====== THE RECORDS ======
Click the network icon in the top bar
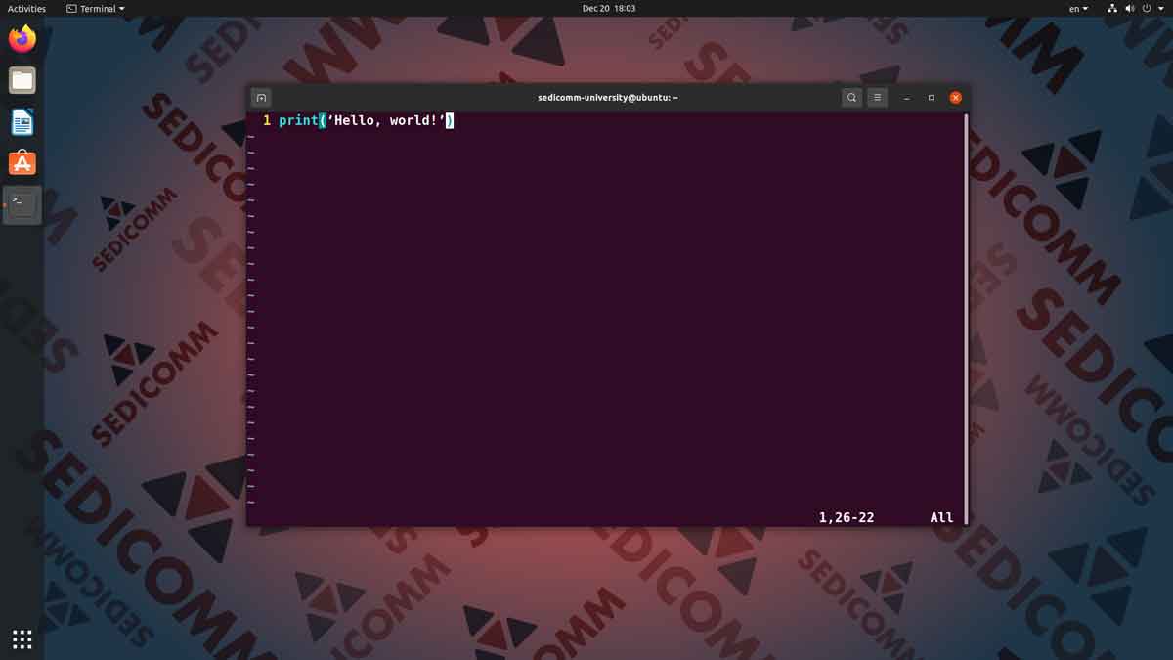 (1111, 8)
======
====== THE RECORDS ======
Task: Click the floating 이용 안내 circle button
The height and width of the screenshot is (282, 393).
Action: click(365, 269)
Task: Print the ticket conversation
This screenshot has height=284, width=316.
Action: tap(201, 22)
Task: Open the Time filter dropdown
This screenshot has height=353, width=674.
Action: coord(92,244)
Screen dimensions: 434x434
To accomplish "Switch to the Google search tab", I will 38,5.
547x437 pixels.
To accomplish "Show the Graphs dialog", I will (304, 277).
======
* [TASK DESCRIPTION]: Your answer should be each line from the entries that includes the string "will".

* [ANSWER TO THIS PROBLEM]:
To accomplish "Switch to the Google search tab", I will 38,5.
To accomplish "Show the Graphs dialog", I will (304, 277).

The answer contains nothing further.